Looking for my place on assembly lines…
—Beck, “Hell Yes”
Think back to your first memories of Beck. Remember what he was like back in 1994? A floppy haired bohemian playing a leaf blower on stage. Rapping on MTV about being a loser, minutes after getting your attention with a single called “MTV Makes Me Want to Smoke Crack”. See Beck on MTV’s 120 Minutes with guest host Thurston Moore, giving nonsensical answers to every question during the interview, and then jamming with Moore and Mike D., using a mini-tape player and making bizarre sounds. Hear Beck singing about Satan giving him a taco. Think of him doing an old-fashioned folk-blues song one minute, sloppily rhyming over fuzzy hip-hop beats the next. Remember him stumbling his way into stardom, seeming like his whole career consisted of stumbling from one whim to the next, rolling along like a free-wheeling prankster.

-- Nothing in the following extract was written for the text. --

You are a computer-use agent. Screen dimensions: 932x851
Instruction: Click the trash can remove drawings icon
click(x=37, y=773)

That Beck is no more. Somewhere between 1999 and 2002 something changed. A biographer might say that heartbreak was the cause. A sociologist might try to pin it on 9/11 and the country’s declining optimism in its wake. Whatever the reason, 2002’s somber Sea Change album made it clear that Beck was no longer in the mood for jokes. Though he had polished his music here and there, it was the first time that he seemed so earnest, so unplayful. 1996’s Odelay offered a more cohesive, modernized version of the hip-hop flavored sound that made Beck a household name, but it was still eclectic and goofy. It was still fun. Midnite Vultures, Beck’s “Prince album”, was goofy and fun to the extreme. Three years later, on Sea Change, Beck sounded neither goofy nor fun. He was singing intently about feeling adrift, hurt and confused, to moody, rainy-day music.

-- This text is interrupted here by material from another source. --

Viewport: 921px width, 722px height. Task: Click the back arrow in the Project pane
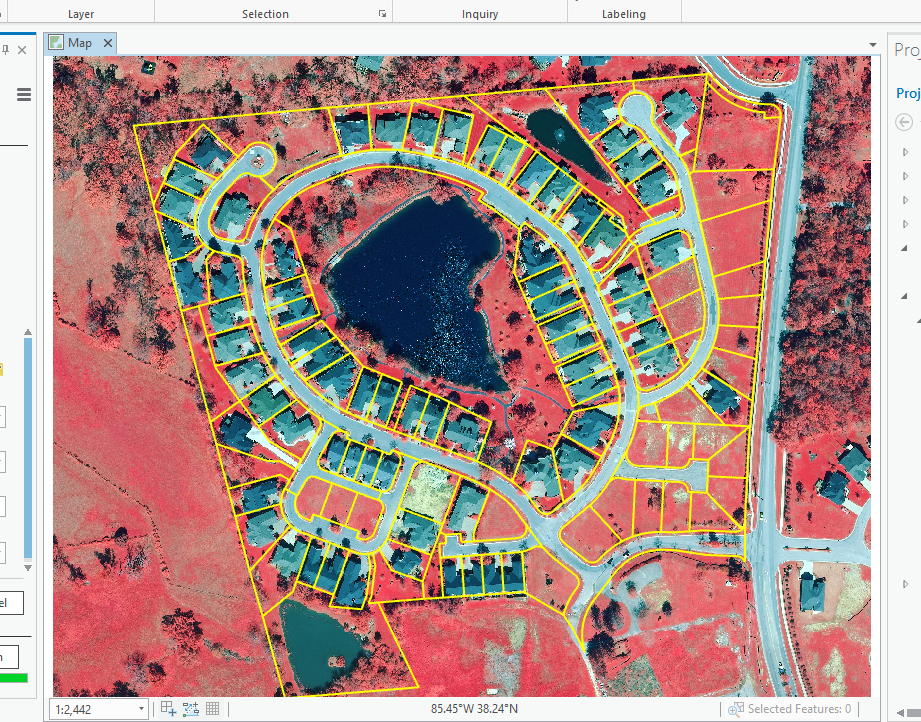click(906, 121)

Guero is ostensibly Beck’s return to fun. For it he reteamed with the Dust Brothers, who he worked with on Odelay. The album’s opening track “E-Pro” begins with a loud guitar riff and funky drums which echo the feeling of a 1994 Beck song like “Soul Suckin’ Jerk” or “Beercan”, and uses a sample from a Beastie Boys song. The next track “Que Onda Guero” has a self-mocking Spanish chorus, a familiar-sounding hip-hop beat, and Beck rapping more straightforwardly than he has in a while. A cynic might accuse him of stepping backwards in time, of trying to get back to where he was when Odelay was on the Billboard charts. And the music of both songs give the impression that the tactic might work; they feel like his old hits made fresh again, given new energy and style.

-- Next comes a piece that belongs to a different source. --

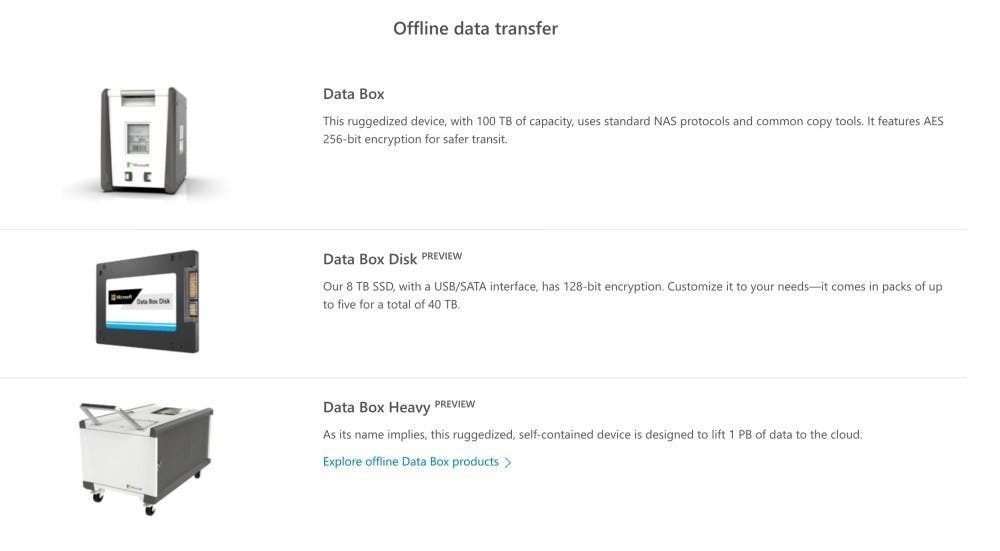Click the 8 TB SSD description paragraph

But keep listening, this isn’t Odelay Part Two. Even those first two songs don’t sound like retreads, for a key reason: Beck himself sounds different. Sea Change was a notable shift in tone for Beck. In place of the carefree, just-fooling-around Beck we got a serious Beck, with sadness lurking inside. It wasn’t just the lyrics that were more serious, it was the way that he sang, even the tone of his voice. He stretched his words out more, sounded like he was carefully laboring over each syllable. On Guero he’s not always singing as carefully, though he often is. But that tone has remained.
There’s a seriousness to many of the lyrics on Guero—“E-Pro” is supposedly the return to happy dance music, yet it ends with the line, “There’s too much left to taste that’s bitter.” Other songs find Beck feeling taunted by harsh memories, and anticipating death. But that isn’t anything new. Even his earliest recordings were fascinated with death, discord and disappointment. But the tone and approach have changed; he’s not inquisitively wondering about death, he’s singing about feeling absolutely devestated and run-down, feeling like the end of the line is near. And even when the lyrics are playful, his voice has a solemnity to it which says that he’s not just kidding around.
On one level, Guero is the quintessential Beck album, incorporating aspects of everything he’s done. The music feels like the funky hip-hop-flavored pop music that everyone associates with him, yet there’s also elements of at least some of the other styles of music in which he dabbles. “Missing” picks up on the bossa nova feeling which Beck indulged in on 1998’s Mutations, “Black Tambourine” resonates with the echos of the lusty Prince jones that Beck exorcised so thoroughly on Midnite Vultures, and blues guitar pops up on tracks like “Broken Drum” and “Farewell Ride”.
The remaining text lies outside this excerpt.